6VGD

Crystal structure of the DNA binding domain (DBD) of human FLI1 and the complex of the DBD of human Runx2 with core binding factor beta (Cbfb), in complex with 16mer DNA CAGAGGATGTGGCTTC

6VGD の概要

• エントリーDOI: 10.2210/pdb6vgd/pdb
• 分子名称: Friend leukemia integration 1 transcription factor, DNA (5'-D(P*CP*AP*GP*AP*GP*GP*AP*TP*GP*TP*GP*GP*CP*TP*TP*C)-3'), DNA (5'-D(P*GP*AP*AP*GP*CP*CP*AP*CP*AP*TP*CP*CP*TP*CP*TP*G)-3'), ... (5 entities in total)
• 機能のキーワード: ewing sarcoma, enhancer, transcription factor, oncogenesis, prostate cancer, ets-family, runt-family, transcription
• 由来する生物種: Homo sapiens (Human); 詳細
• タンパク質・核酸の鎖数: 5
• 化学式量合計: 59701.55

構造登録者

Hou, C.,Tsodikov, O.V. (登録日: 2020-01-07, 公開日: 2020-11-25, 最終更新日: 2023-10-11)

主引用文献

Hou, C.,Mandal, A.,Rohr, J.,Tsodikov, O.V.
Allosteric interference in oncogenic FLI1 and ERG transactions by mithramycins.
Structure, 29:404-412.e4, 2021

PubMed Abstract: ETS family transcription factors of ERG and FLI1 play a key role in oncogenesis of prostate cancer and Ewing sarcoma by binding regulatory DNA sites and interfering with function of other factors.
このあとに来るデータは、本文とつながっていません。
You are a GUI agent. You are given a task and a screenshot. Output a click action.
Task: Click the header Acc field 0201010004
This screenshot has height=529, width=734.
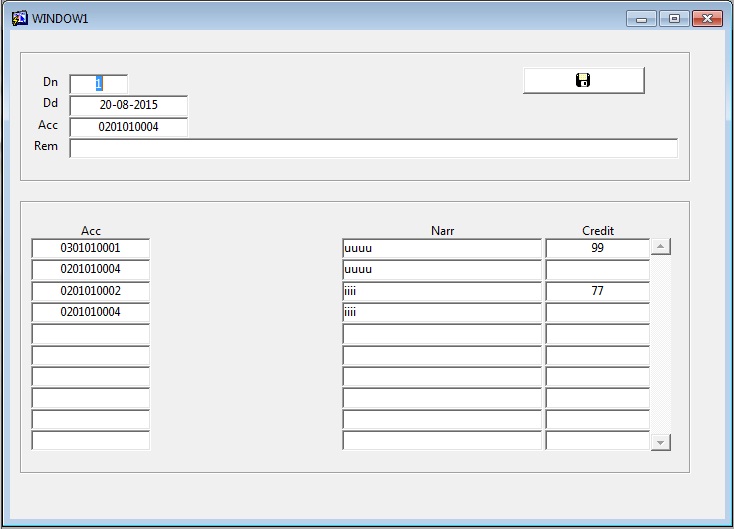click(x=128, y=127)
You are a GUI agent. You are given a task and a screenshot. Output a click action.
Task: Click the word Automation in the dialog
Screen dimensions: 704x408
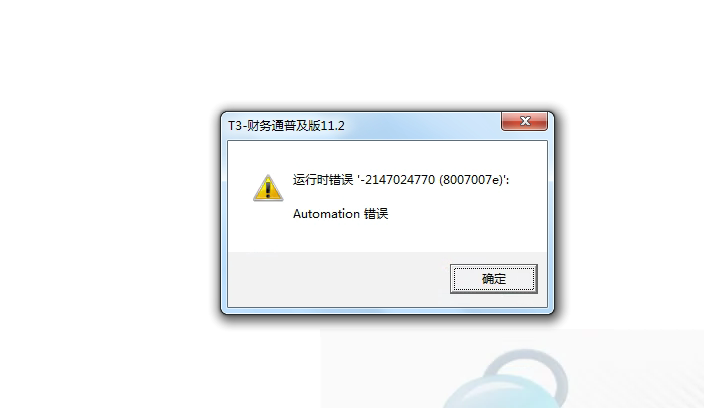click(x=326, y=214)
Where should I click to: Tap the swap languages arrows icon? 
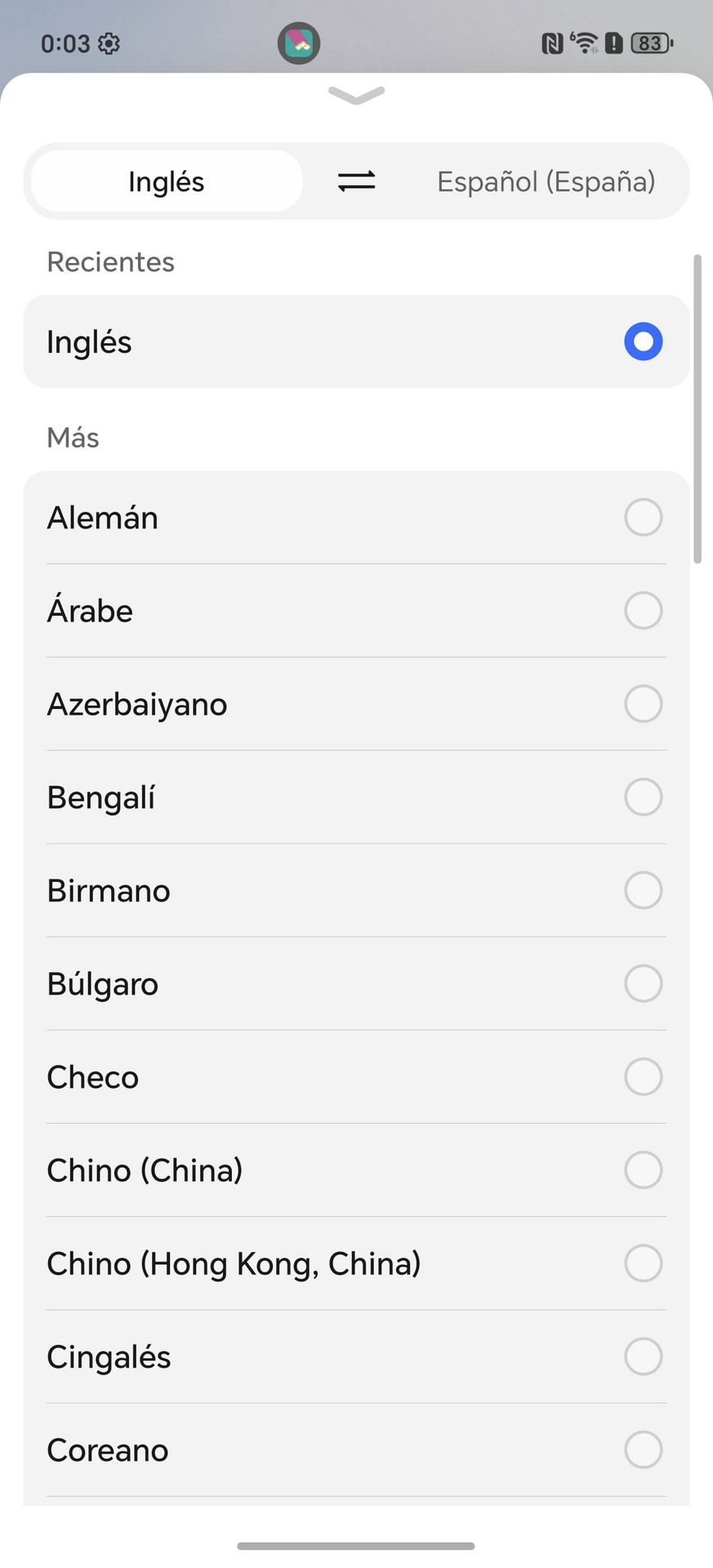356,181
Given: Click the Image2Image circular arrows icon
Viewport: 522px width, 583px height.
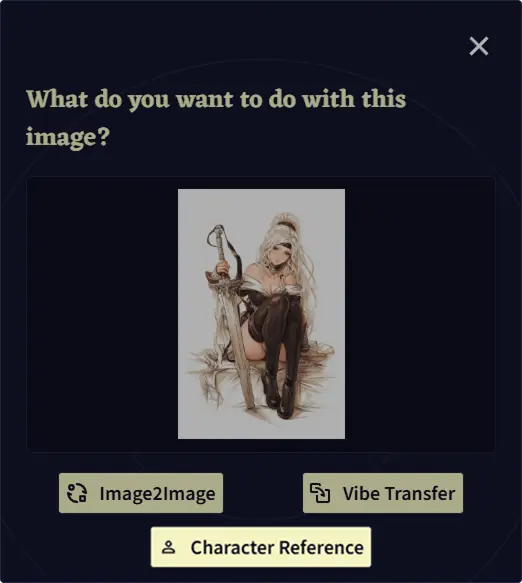Looking at the screenshot, I should click(77, 493).
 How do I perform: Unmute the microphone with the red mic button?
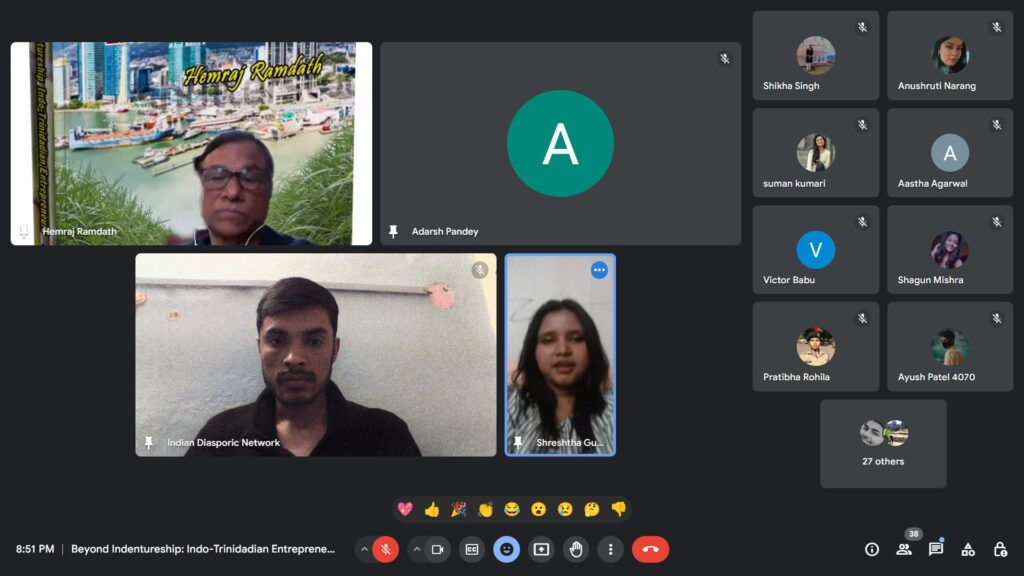point(386,549)
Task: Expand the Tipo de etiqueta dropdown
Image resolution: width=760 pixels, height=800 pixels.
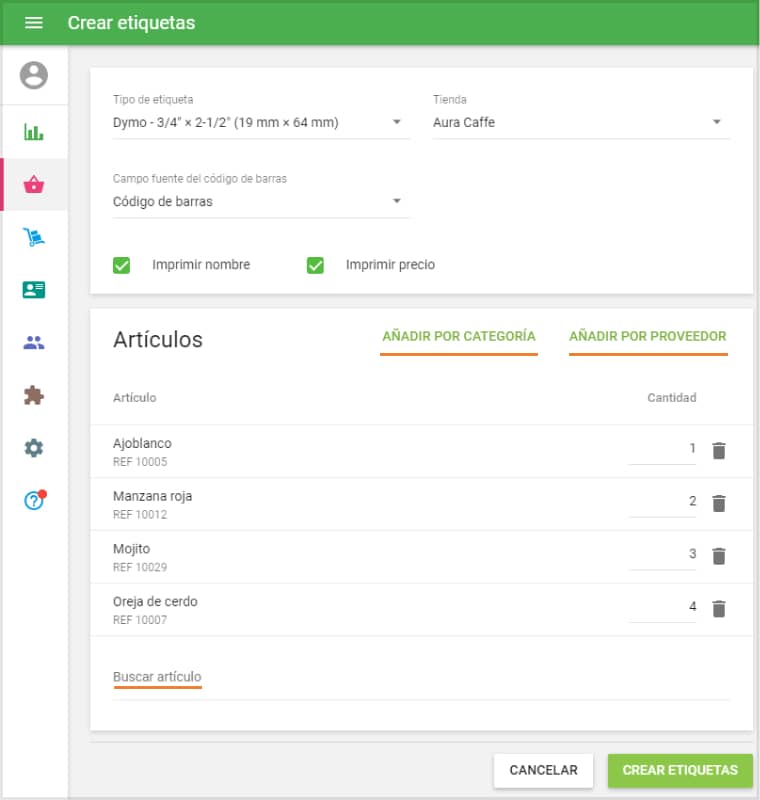Action: tap(260, 123)
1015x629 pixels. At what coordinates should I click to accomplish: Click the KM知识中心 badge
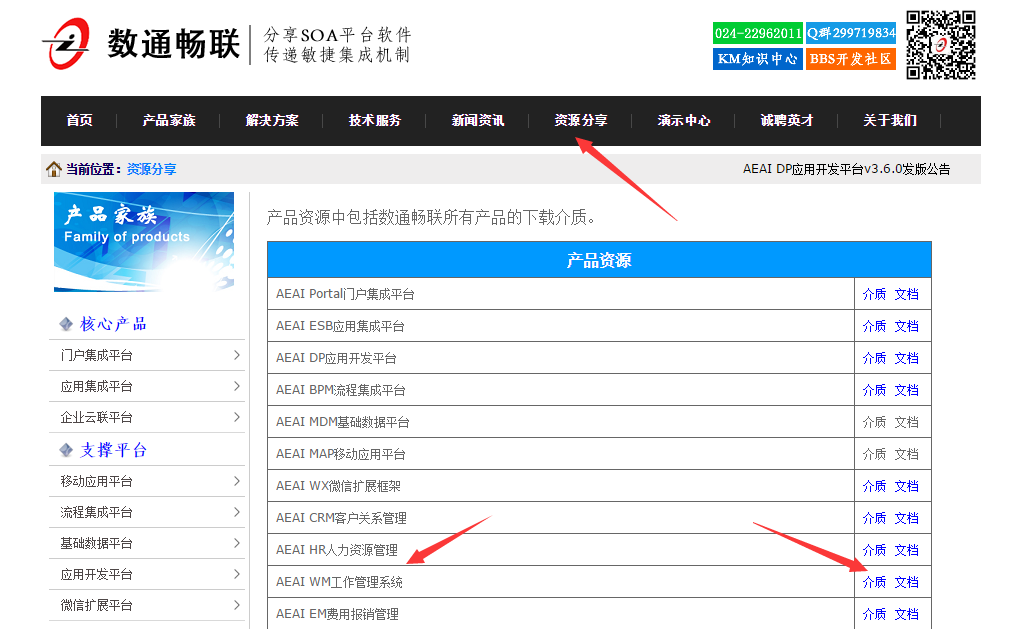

Mithramycin (MTM) is an anti-cancer, DNA binding natural product that functions as a potent antagonist of ERG and FLI1 by an unknown mechanism. We present a series of crystal structures of the DNA binding domain (DBD) of ERG/FLI1 culminating in a structure of a high-order complex of the ERG/FLI1 DBD, transcription factor Runx2, core-binding factor beta (Cbfβ), and MTM on a DNA enhancer site, along with supporting DNA binding studies using MTM and its analogues. Taken together, these data provide insight into allosteric mechanisms underlying ERG and FLI1 transactions and their disruption by MTM analogues.

PubMed: 33275876
DOI: 10.1016/j.str.2020.11.012

実験手法

X-RAY DIFFRACTION (4.2 Å)